Edino Krieger é erudito, de vanguarda e faz jingles
Luís Antônio Giron
Rio de Janeiro
"Mas não é
possível!", exclamou o maestro alemão H.J. Koellreutter ao ver seu aluno Edino
Krieger na quinta-feira, dia 26 de março, no Teatro 2 do Centro Cultural Banco do Brasil,
onde este estava sendo homenageado com um concerto. "Você tinha 14 anos até outro
dia, freqüentava as minhas aulas. E agora todas essas homenagens!" O tempo passa,
mas Edino Krieger também quase não sente que completou 70 anos de idade no último dia
17 de março. É um dos mais veneráveis compositores e agitadores culturais brasileiros.
O reconhecimento que lhe rendeu um mês inteiro de homenagens no CCBB por parte de discípulos, colegas, os três filhos (dois deles músicos) e até professores, como Koellreutter, de 83 anos. Com uma obra tão pequena (uma centena de títulos) quanto multifacetada, Edino Krieger merece ser mais ouvido, embora não reclame da falta de discos ou de oportunidades. É capaz de escrever uma peça dodecafônica e simultaneamente flertar com a música popular. Já inventou jingles e foi parceiro de Vinicius de Moraes num Festival Internacional da Canção. Se no teatro musicou "Antígona", de Sófocles, no cinema perpetrou cinco trilhas sonoras para Os Trapalhões, "quando eles ainda eram pobres". O que não o impediu de escrever oratórios e peças sinfônicas de fazer frente ao compositor mais rigoroso. Em todas as formas musicais Krieger destila melodias cheias de lirismo. O jingle não parece tê-lo afastado da peça sinfônica, nem o inverso. Vestir a casaca e empunhar a batuta nunca o apartou do espírito prático. Cometeu até crítica musical. E não conta o segredo de como circular por todos os gêneros sem perder a reputação, ou a cabeça..
++++++
__O QUE SE PEDE__
(1) Traduza para o inglês a frase do texto sobre Edino Krieger "Em todas as formas musicais Krieger destila melodias cheias de lirismo."
(2) Transcreva do texto sobre Edino Krieger o trecho que começa em "Edino Krieger é" e vai até "agitadores culturais brasileiros.", incluindo essas palavras.
Utilize exclusivamente o texto acima como fonte.
++++++
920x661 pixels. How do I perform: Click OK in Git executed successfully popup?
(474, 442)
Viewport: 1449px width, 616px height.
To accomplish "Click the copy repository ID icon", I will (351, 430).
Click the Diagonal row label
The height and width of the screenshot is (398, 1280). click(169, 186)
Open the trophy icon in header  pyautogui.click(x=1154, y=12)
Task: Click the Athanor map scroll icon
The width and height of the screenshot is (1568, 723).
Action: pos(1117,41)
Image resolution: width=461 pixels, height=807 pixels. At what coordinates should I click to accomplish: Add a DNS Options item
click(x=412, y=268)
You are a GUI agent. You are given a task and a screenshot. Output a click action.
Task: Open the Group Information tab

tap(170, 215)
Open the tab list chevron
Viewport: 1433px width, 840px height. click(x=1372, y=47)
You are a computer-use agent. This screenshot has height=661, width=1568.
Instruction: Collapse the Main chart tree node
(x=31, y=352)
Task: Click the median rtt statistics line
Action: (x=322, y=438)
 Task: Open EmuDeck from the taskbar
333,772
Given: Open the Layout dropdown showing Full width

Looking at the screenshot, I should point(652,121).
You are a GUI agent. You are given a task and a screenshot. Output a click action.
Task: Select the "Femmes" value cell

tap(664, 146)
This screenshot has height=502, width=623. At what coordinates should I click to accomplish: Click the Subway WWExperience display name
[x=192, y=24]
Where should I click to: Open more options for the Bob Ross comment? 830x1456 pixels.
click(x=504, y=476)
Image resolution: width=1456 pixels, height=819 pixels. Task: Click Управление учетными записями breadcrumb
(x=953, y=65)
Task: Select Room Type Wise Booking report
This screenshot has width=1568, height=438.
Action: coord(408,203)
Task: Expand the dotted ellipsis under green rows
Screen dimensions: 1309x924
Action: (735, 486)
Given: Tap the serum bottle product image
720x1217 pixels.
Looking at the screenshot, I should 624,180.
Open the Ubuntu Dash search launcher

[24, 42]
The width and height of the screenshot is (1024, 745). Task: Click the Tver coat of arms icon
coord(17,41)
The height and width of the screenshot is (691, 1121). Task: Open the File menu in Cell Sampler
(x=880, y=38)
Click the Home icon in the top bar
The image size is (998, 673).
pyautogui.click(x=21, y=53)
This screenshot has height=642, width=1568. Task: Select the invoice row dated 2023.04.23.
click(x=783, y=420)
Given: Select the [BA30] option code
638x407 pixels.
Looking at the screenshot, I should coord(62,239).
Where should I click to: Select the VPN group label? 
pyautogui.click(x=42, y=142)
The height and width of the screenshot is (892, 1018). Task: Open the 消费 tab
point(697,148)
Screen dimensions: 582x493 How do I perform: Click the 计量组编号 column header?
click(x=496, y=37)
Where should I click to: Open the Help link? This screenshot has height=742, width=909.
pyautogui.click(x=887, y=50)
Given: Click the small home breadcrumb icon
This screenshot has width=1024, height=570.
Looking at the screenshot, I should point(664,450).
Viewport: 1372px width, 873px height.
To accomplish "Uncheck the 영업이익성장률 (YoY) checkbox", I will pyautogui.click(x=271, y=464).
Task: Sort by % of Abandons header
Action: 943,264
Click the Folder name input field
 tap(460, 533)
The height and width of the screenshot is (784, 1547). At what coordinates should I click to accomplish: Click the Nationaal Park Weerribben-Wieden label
++++++
__RESULTADOS__
(1) In every musical form, Krieger distills melodies full of lyricism.

(2)
Edino Krieger é erudito, de vanguarda e faz jingles
Luís Antônio Giron
Rio de Janeiro
"Mas não é
possível!", exclamou o maestro alemão H.J. Koellreutter ao ver seu aluno Edino
Krieger na quinta-feira, dia 26 de março, no Teatro 2 do Centro Cultural Banco do Brasil,
onde este estava sendo homenageado com um concerto. "Você tinha 14 anos até outro
dia, freqüentava as minhas aulas. E agora todas essas homenagens!" O tempo passa,
mas Edino Krieger também quase não sente que completou 70 anos de idade no último dia
17 de março. É um dos mais veneráveis compositores e agitadores culturais brasileiros.